Metadata-Version: 2.1
Name: llama-deploy
Version: 0.2.1
Summary: 
Author: Logan Markewich
Author-email: logan.markewich@live.com
Maintainer: Logan Markewich
Maintainer-email: logan@llamaindex.ai
Requires-Python: >=3.11,<4.0
Classifier: Programming Language :: Python :: 3
Classifier: Programming Language :: Python :: 3.11
Classifier: Programming Language :: Python :: 3.12
Provides-Extra: awssqs
Provides-Extra: kafka
Provides-Extra: rabbitmq
Provides-Extra: redis
Requires-Dist: PyYAML (>6)
Requires-Dist: aio-pika (>=9.4.2,<10.0.0) ; extra == "rabbitmq"
Requires-Dist: aiobotocore (>=2.14.0,<3.0.0) ; extra == "awssqs"
Requires-Dist: aiokafka (>=0.11.0,<0.12.0) ; extra == "kafka"
Requires-Dist: fastapi (>=0.109.1)
Requires-Dist: gitpython (>=3.1.43,<4.0.0)
Requires-Dist: kafka-python-ng (>=2.2.2,<3.0.0) ; extra == "kafka"
Requires-Dist: llama-index-core (>=0.11.10,<0.12.0)
Requires-Dist: pydantic-settings (>=2.0,<3.0)
Requires-Dist: python-multipart (>=0.0.10,<0.0.11)
Requires-Dist: redis (>=5.0.7,<6.0.0) ; extra == "redis"
Requires-Dist: types-aiobotocore[sns,sqs] (>=2.14.0,<3.0.0) ; extra == "awssqs"
Requires-Dist: uvicorn (>=0.12.0)
Description-Content-Type: text/markdown

# 🦙 Llama Deploy 🤖

Llama Deploy (formerly `llama-agents`) is an async-first framework for deploying, scaling, and productionizing agentic
multi-service systems based on [workflows from `llama_index`](https://docs.llamaindex.ai/en/stable/understanding/workflows/).
With Llama Deploy, you can build any number of workflows in `llama_index` and then run them as services, accessible
through a HTTP API by a user interface or other services part of your system.

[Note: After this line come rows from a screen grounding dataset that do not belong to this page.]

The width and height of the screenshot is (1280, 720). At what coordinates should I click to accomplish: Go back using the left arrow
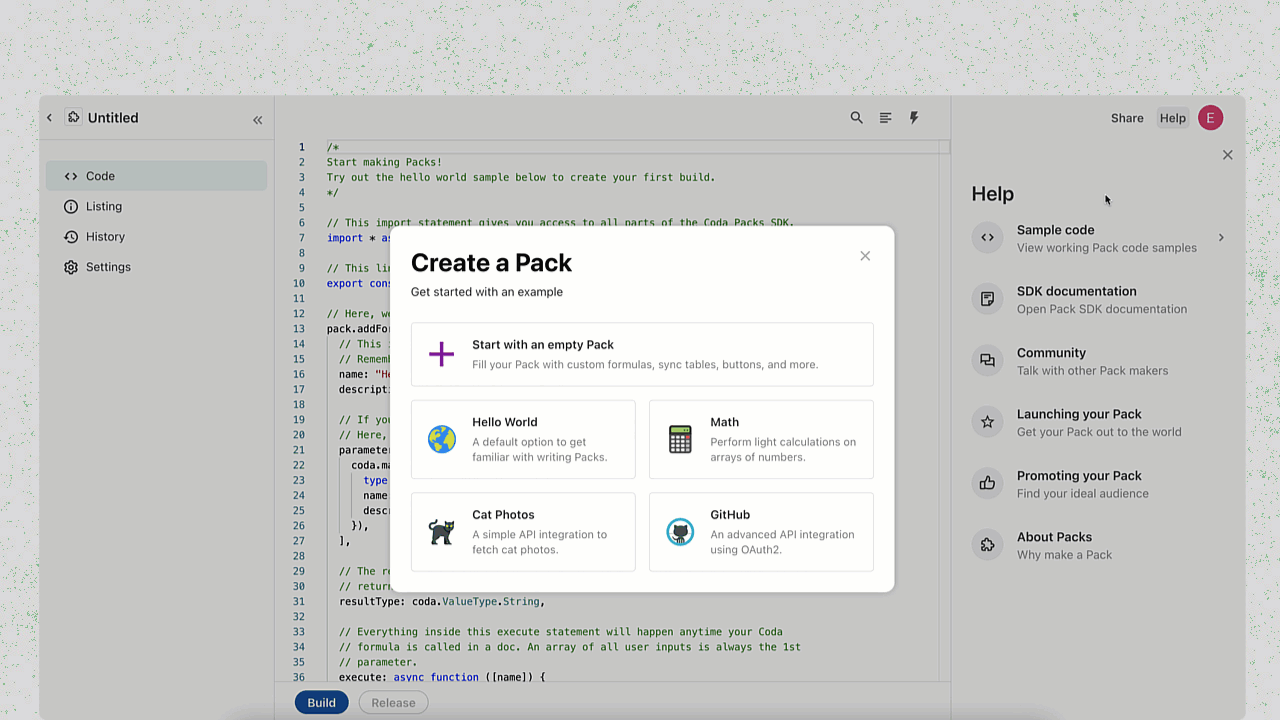pos(49,118)
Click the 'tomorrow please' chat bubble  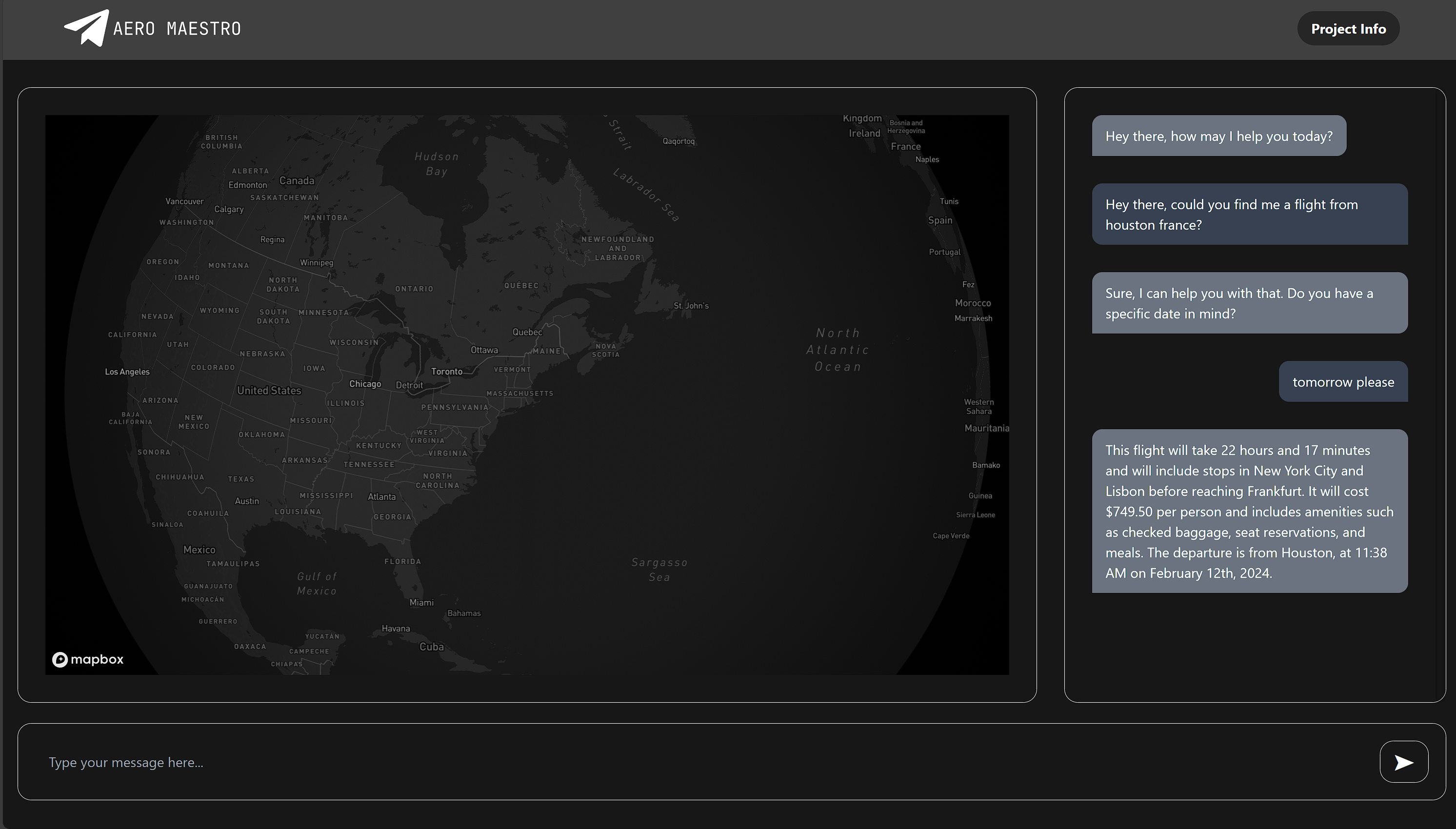1343,381
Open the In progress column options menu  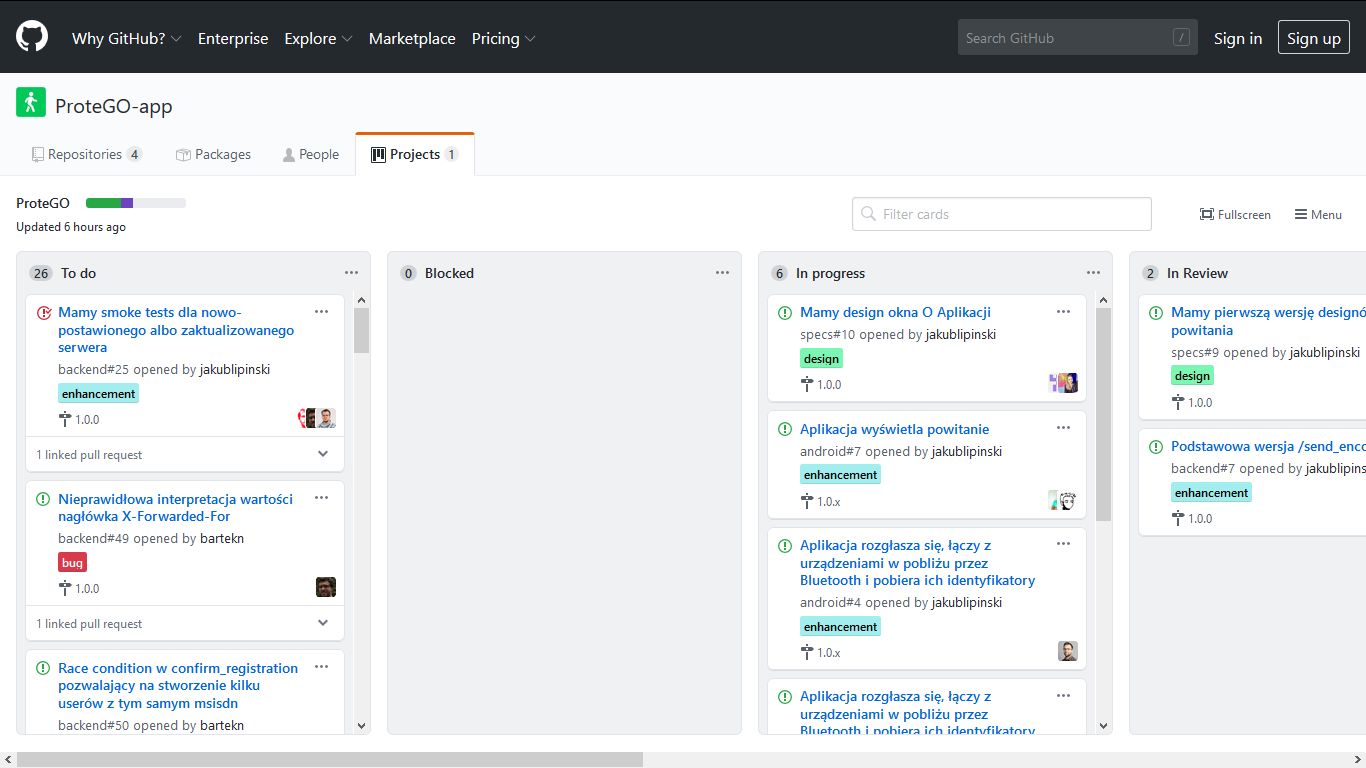point(1093,273)
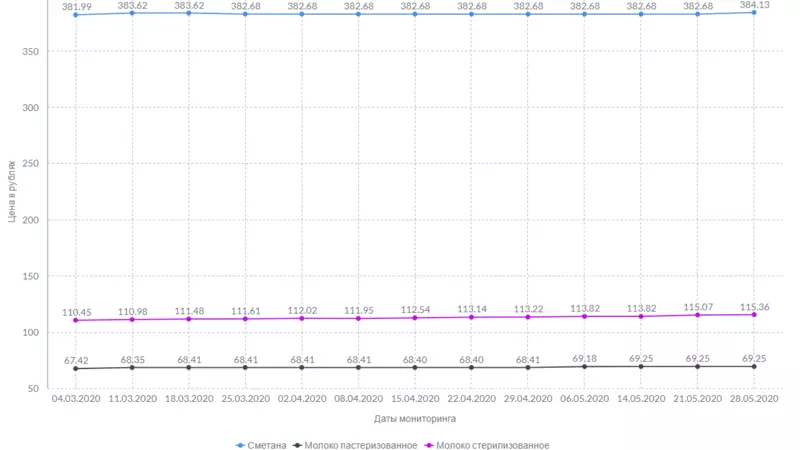Click the 115.36 sterilized milk point

click(x=755, y=315)
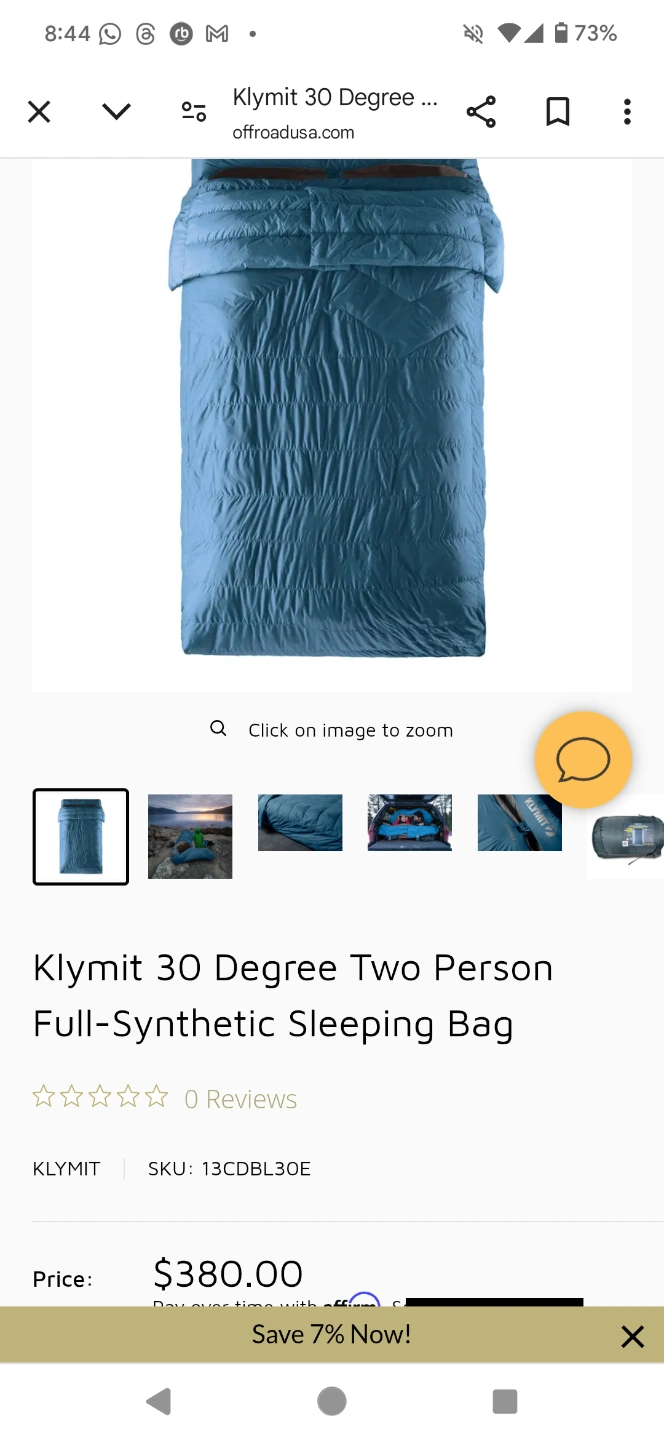View the car trunk camping thumbnail

point(410,823)
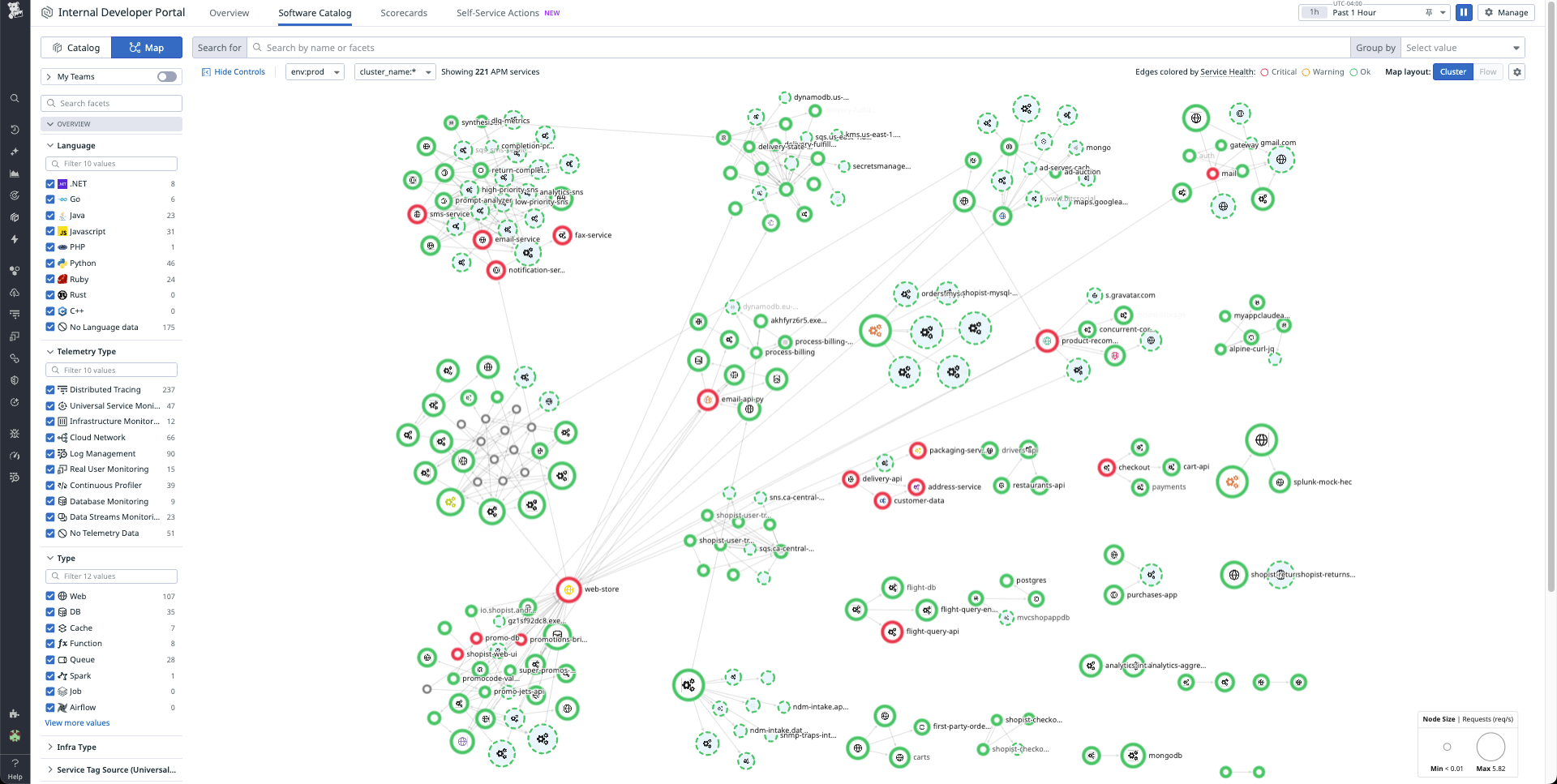
Task: Click the View more values link under Type
Action: coord(76,722)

In Llama Deploy each workflow is wrapped in a _Service_ object, endlessly processing incoming requests in form of
_Task_ objects. Each service pulls and publishes messages to and from a _Message Queue_. An internal component called
_Control Plane_ handles ongoing tasks, manages the internal state, keeps track of which services are available, and
decides which service should handle the next step of a task using another internal component called _Orchestrator_.
A well defined set of these components is called _Deployment_, and a single Llama Deploy instance can serve multiple
of them.

The goal of Llama Deploy is to easily transition something that you built in a notebook to something running on the
cloud with the minimum amount of changes to the original code, possibly zero. In order to make this transition a
pleasant one, the intrinsic complexity of running agents as services is managed by a component called _API Server_,
the only one in Llama Deploy that's user facing. You can interact with the API Server in two ways:

- Using the `llamactl` CLI from a shell.
- Through the _LLama Deploy SDK_ from a Python application or script.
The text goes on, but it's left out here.